++++ Information shown
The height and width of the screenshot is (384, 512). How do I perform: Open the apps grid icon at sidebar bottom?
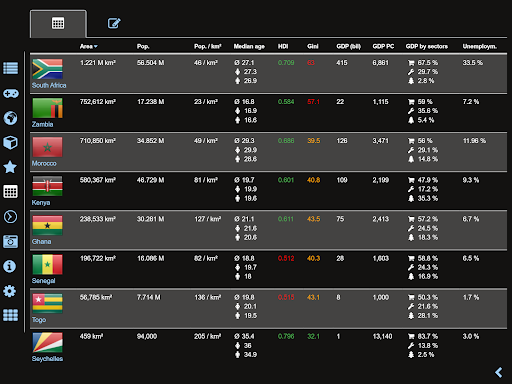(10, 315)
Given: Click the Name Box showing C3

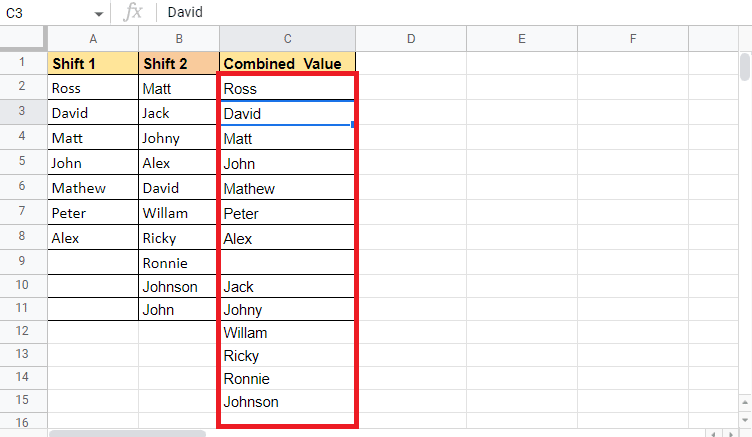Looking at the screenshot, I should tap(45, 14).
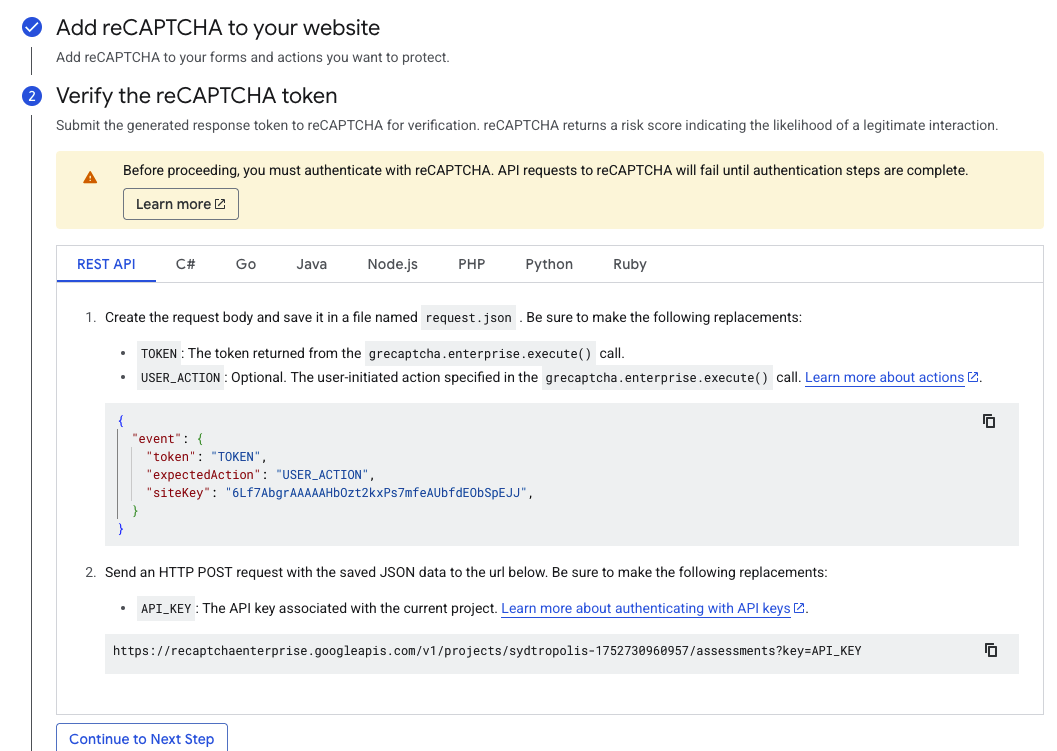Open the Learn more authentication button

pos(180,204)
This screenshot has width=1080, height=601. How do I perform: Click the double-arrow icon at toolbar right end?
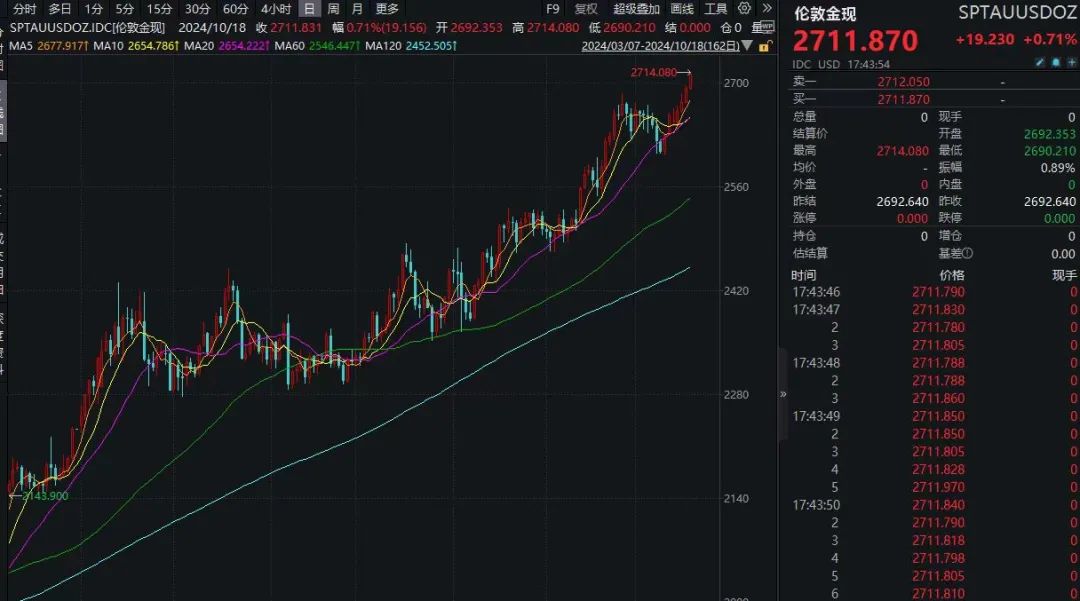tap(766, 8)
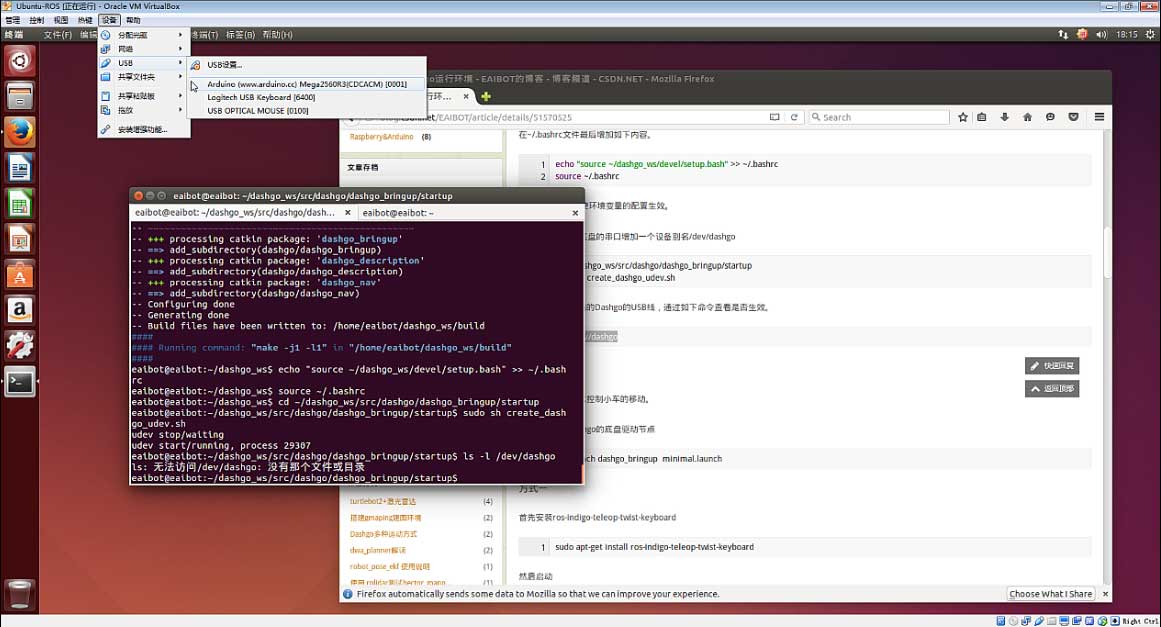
++++++++
• What you need to do:
Only the lines from the one containing "Given: Click the Name Box showing C3" to the end of the listing belong in the answer, exactly as they stand and with no pictures.

• Reply to the task:
Given: Click the Name Box showing C3

Looking at the screenshot, I should tap(45, 14).
Open the Learn more authentication button

pos(180,204)
This screenshot has width=1080, height=601. How do I perform: Click the double-arrow icon at toolbar right end?
tap(766, 8)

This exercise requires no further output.